TEXT UNDER STUDY: Begin

Indirect Victims of Savagery

By Chip RossettiNovember 21, 2018

Indirect Victims of Savagery

Baghdad Noir by Samuel Shimon

“ALL IRAQIS WILL READILY agree that their life has always been noir,” says editor Samuel Shimon in his introduction to Baghdad Noir, one of the two latest volumes in Akashic Books’s globe-spanning “Noir” series (the other being Marrakech Noir, edited by Yassin Adnan and released on the same day, although covering cities at the opposite ends of the Arab world). But while the oppression and violence that have marked Iraq’s recent history furnish plenty of grimness for the mood associated with noir fiction and film, the genre is distinctly American in origin, from black-and-white Hollywood movies of sin and betrayal to Philip Marlowe’s jaded outlook on human nature. As Shimon points out in his introduction, the Iraqi authors he approached were less directly familiar with the genre, and Baghdad Noir is the first collection of Iraqi crime fiction that he is aware of. [1] So, tasked with commissioning the 14 stories included in this volume, he arranged to translate into Arabic a story by the late Maggie Estep that was published in Akashic’s early Queens Noir collection, and sent the translation to the writers as a model of noir style to follow.

As a result, the contributors have found ways to make this genre their own. What is surprising here is the breadth of settings and eras for these stories, ranging from 1950, during the relatively stable period of the Hashemite monarchy, through the paranoid years of Ba’athist rule, the sanctions era of the 1990s, and the violent years after 2003, up to the more recent threat of terrorism embodied by Daesh’s (ISIS) draconian rule over Iraq’s north.

Ten of the authors represented here are Iraqi; the other four are American, Iranian, Tunisian, and Lebanese. Shimon has managed to secure stories from some of the most prominent Iraqi authors now writing, such as Ahmed Saadawi, Sinan Antoon, Muhsin al-Ramli, and Ali Bader. Of the four women writers in the book, only two are Iraqi: it would have been interesting to see prominent Iraqi women writers like Inaam Kachachi or Dunya Mikhail try their hand at noir. I was unfamiliar with several of these contributors, and it speaks to their talents that these stories piqued my interest to track down their full-length novels.

Noir is a broad category — it may refer primarily to a story’s general mood, or it can refer to specific plot elements. For this collection, some of the contributors wrote their noir as stories of murder and the search for a killer. Muhsin al-Ramli, perhaps best known for his 2012 novel Hada’iq al-Ra’is (published in English as The President’s Gardens), opens the collection with a whodunit set in an apartment building in Baghdad during the American occupation. It begins with the discovery of a murdered young woman in the courtyard of the building, which has been locked down after the night’s curfew. It’s a classic closed environment as the house’s occupants eye each other warily, knowing that the killer must be among them. Al-Ramli has a flair for evoking urban squalor (the neighborhood carries “smoke from piles of putrid, smoldering garbage mixed with the scent of grilled meat and spices”) and corruption (the police are “good for nothing except taking bribes”), while the story peels back the layers of lust, politics, and mixed motives that lead to murder.

TEXT UNDER STUDY: End
RECORD EXTRACTS: Begin

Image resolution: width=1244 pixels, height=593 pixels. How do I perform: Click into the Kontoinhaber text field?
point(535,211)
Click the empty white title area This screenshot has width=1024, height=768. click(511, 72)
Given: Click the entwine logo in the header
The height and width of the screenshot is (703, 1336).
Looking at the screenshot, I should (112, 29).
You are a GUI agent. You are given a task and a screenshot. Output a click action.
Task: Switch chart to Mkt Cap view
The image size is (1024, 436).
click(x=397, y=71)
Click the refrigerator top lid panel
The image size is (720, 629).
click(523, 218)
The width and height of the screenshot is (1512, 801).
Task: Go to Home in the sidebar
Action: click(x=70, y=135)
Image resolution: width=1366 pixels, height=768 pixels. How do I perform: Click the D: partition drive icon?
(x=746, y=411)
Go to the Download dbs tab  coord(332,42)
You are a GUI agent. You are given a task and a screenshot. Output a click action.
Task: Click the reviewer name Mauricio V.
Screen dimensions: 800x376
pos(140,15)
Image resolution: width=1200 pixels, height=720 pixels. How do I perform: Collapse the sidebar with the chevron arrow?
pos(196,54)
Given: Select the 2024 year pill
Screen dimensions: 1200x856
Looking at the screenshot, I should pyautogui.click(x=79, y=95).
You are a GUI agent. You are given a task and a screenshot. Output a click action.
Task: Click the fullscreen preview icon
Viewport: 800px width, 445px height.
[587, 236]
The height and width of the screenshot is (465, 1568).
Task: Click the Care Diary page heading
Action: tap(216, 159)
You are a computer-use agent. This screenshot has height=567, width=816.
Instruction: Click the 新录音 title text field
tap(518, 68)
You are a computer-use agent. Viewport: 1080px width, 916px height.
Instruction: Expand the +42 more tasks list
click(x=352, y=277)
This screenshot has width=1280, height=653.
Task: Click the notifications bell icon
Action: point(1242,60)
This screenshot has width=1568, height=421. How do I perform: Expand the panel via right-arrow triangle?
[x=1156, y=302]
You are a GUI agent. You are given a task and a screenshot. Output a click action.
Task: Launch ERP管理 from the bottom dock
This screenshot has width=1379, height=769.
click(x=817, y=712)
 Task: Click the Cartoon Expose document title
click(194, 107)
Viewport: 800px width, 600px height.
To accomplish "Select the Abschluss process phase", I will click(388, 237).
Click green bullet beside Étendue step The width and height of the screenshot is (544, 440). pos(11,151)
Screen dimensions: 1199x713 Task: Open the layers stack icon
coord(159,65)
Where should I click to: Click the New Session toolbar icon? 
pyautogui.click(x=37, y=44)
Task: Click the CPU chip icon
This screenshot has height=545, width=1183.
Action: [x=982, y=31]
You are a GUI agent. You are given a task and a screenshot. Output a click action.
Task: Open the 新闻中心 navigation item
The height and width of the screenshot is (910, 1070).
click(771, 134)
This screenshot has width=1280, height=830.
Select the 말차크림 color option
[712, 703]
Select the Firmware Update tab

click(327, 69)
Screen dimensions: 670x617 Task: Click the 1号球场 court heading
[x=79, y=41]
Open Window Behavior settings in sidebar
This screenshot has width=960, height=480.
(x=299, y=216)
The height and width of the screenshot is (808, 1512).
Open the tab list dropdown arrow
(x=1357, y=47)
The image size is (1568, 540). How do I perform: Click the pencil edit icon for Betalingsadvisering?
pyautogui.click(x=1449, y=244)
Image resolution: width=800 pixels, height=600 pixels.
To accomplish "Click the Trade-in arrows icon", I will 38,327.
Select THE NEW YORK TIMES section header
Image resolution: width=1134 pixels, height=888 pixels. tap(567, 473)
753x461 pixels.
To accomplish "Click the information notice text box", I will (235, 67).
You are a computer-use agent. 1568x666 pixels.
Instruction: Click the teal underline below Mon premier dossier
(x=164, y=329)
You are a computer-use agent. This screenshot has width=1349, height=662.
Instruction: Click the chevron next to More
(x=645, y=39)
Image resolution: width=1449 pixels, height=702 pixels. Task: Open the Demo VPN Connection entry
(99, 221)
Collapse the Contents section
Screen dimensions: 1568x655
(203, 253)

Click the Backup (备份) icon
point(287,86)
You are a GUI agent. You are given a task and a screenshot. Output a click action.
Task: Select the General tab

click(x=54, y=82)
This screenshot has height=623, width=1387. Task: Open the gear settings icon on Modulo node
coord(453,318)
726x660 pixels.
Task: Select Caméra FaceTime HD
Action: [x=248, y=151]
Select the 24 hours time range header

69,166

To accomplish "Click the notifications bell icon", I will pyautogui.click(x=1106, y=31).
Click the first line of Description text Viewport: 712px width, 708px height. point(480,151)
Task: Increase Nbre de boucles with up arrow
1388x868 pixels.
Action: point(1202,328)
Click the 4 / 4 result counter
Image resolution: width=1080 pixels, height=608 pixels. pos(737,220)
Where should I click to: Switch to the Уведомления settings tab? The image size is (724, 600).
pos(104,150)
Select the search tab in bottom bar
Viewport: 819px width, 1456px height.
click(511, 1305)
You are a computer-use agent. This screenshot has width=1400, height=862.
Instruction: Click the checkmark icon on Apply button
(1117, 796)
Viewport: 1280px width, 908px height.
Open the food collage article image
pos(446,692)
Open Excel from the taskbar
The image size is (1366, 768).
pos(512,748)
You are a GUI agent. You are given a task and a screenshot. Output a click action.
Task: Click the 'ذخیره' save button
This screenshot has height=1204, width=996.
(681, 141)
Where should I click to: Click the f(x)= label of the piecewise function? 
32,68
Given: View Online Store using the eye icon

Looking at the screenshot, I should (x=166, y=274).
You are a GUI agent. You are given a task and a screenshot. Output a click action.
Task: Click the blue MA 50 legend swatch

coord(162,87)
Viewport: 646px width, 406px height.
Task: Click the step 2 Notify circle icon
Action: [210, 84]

RECORD EXTRACTS: End

_TASKS TO CARRY OUT_
• a. Answer these from the review of Baghdad Noir:
(i) What did Shimon send the writers as a model of noir style?
(ii) How many of the book's authors are Iraqi?
(iii) Where and when is the story that opens the collection set?
• b. Summarize the review of Baghdad Noir in two sentences.
These records come from a separate source.

_RESPONSES PER TASK_
• a.
(i) An Arabic translation of a story by the late Maggie Estep, first published in Akashic's Queens Noir collection.
(ii) Ten.
(iii) In an apartment building in Baghdad during the American occupation.

• b. Baghdad Noir, edited by Samuel Shimon, is the first collection of Iraqi crime fiction he knows of, and because its contributors knew little of this American genre, he sent them a translated Maggie Estep story as a model. Its 14 stories span settings from the 1950 monarchy to the rule of Daesh, and include Muhsin al-Ramli's opening whodunit about a young woman murdered in a Baghdad apartment building during the American occupation.